Chris Burford cburford at gn.apc.org
Fri Mar 26 23:39:18 PST 1999


At 20:51 26/03/99 -0500, Yoshie wrote:


>Why is the US government doing all this?
>
>1. To prevent people (esp. Americans & Europeans) from questioning the
>continuation & enlargement of the NATO.
>
>2. To get the American public used to the idea & reality of sending troops
>abroad even in a context where it is impossible to claim a 'quick,
>painless, and decisive' victory.
>
>3. To secure the Balkans as militarily strategic areas under the US/NATO
>control, which will become very useful when Russian people, fed up with
>capitalism (= unpaid wages, collapsing living standards, diminishing life
>expectations, general chaos, mob rule, etc.), will finally stage some kind
>of uprisings (whose political character it is impossible to predict from
>here).
>
>4. To erase the memory of Yugoslavia (which represented an alternative
>model of Socialism) by claiming that the region is (and has been always)
>nothing but competing ethnic groups whose interests the US/NATO claims to
>ajudicate, thus assuming political & ideological control.
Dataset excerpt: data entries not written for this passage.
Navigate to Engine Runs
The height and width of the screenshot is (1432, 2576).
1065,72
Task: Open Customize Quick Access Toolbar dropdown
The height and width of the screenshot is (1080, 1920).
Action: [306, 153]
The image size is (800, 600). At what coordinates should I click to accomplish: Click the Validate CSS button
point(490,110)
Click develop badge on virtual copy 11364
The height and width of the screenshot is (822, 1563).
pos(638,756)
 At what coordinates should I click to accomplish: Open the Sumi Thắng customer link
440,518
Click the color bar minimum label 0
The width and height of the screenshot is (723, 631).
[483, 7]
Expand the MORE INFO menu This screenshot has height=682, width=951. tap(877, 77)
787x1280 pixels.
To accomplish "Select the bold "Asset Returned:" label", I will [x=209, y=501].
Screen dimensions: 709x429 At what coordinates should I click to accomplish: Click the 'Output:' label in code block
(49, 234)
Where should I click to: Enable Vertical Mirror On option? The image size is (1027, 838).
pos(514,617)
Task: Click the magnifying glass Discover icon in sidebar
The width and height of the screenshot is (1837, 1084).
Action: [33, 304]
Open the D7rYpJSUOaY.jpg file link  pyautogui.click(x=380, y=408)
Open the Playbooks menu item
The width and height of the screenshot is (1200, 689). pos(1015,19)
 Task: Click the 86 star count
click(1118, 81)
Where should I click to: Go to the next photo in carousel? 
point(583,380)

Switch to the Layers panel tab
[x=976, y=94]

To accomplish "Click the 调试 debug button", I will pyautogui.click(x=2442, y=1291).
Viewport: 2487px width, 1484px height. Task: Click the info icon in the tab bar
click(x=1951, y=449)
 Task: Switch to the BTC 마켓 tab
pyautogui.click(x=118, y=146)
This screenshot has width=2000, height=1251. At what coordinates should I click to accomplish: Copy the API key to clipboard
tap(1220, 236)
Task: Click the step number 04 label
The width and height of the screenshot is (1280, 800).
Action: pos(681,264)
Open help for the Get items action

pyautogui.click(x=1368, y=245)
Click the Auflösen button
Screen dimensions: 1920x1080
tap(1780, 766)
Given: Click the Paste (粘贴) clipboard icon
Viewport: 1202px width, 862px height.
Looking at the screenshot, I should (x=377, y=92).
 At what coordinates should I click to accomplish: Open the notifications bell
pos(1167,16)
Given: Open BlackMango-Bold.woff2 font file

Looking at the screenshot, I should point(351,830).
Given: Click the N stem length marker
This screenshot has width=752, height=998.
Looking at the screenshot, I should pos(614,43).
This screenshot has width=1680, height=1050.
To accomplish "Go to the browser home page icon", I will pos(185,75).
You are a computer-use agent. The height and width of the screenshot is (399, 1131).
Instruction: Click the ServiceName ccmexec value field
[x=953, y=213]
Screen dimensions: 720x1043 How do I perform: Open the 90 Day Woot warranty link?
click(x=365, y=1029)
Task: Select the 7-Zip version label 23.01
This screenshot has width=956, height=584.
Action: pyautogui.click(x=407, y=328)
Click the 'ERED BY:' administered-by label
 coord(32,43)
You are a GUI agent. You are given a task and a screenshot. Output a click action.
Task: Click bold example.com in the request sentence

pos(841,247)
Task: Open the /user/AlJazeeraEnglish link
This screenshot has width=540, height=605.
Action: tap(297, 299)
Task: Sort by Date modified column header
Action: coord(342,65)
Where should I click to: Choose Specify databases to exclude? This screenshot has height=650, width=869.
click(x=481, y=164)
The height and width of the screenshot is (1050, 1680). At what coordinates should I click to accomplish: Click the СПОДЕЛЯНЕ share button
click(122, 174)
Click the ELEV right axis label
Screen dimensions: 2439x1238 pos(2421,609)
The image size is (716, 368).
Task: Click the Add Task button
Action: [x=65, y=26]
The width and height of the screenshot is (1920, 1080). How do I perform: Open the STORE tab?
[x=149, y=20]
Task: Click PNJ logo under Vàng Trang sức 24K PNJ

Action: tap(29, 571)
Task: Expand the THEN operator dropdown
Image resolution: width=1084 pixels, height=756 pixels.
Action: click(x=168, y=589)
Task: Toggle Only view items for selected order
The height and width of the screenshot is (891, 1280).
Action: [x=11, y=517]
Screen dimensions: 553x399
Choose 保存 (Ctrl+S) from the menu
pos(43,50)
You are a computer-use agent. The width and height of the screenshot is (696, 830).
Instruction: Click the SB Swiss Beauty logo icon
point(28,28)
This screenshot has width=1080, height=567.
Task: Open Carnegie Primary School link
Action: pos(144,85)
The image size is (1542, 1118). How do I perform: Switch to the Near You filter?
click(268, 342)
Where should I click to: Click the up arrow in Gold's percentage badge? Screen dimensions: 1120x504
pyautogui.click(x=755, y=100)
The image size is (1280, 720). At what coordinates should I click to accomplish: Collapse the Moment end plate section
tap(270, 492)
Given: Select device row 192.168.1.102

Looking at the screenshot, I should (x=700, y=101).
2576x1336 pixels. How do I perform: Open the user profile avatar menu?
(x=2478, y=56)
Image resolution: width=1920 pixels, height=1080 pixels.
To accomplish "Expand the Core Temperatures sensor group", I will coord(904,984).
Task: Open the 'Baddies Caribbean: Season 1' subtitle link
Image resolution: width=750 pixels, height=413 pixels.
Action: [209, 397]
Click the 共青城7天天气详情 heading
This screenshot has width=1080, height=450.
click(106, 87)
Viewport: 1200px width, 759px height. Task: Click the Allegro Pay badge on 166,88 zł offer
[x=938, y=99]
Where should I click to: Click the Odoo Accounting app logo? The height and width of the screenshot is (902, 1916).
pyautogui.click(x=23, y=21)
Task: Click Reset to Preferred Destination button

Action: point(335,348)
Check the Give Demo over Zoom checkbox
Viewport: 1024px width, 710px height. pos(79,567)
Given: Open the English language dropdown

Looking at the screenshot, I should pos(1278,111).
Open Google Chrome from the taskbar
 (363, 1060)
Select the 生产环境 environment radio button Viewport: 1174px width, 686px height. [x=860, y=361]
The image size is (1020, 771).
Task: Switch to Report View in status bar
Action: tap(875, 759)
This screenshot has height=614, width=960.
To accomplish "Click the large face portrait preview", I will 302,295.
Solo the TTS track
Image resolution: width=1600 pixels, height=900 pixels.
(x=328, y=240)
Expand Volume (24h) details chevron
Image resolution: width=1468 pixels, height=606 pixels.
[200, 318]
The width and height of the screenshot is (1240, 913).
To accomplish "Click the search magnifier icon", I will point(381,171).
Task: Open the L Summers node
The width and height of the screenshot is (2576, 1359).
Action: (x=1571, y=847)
All this is true, or at least part of the truth. But there is a wider truth too. There is a fast accelerating agenda of global government, whether to control damage to the environment, to stabilise international financial disorder, to control unpredictable "terrorist" activity. This is a dialectical process in motion. It brings things as contradictory as the arrest of Pinochet, and the establishment by the British House of Lords that former presidents do not have immunity against charges of torture, and on the other hand the extradition of Ocalan to Turkey with the help of US secret services.

Blair, Clinton and Schroeder are all the faithful servants of capital, and all also, and this is the contradiction, have to help the developing agenda of world government appear to stand above classes and nations with a degree of impartiality and justice. Therefore they have become more than imperialist bodies striving to redivide the world, though that goes on. They have become a nucleus of world government. Therefore their credentials to act as police are under scrutiny.

The right of the Kosovans to self determination is a sound working class and marxist right. It was upheld in the former Yugoslavia. It should be upheld now. The fact that Clinton and Blair are upholding it does not make it wrong.

The line of total opposition to every action of one's own ruling class is a clear and moral line but it is not dialectical, and it is not materialist. Certain actions of these governments will be progressive, certain will not.

What we should be doing is shifting the agenda.

We should be saying, why is the right of self-determination not also being upheld for the Kurds?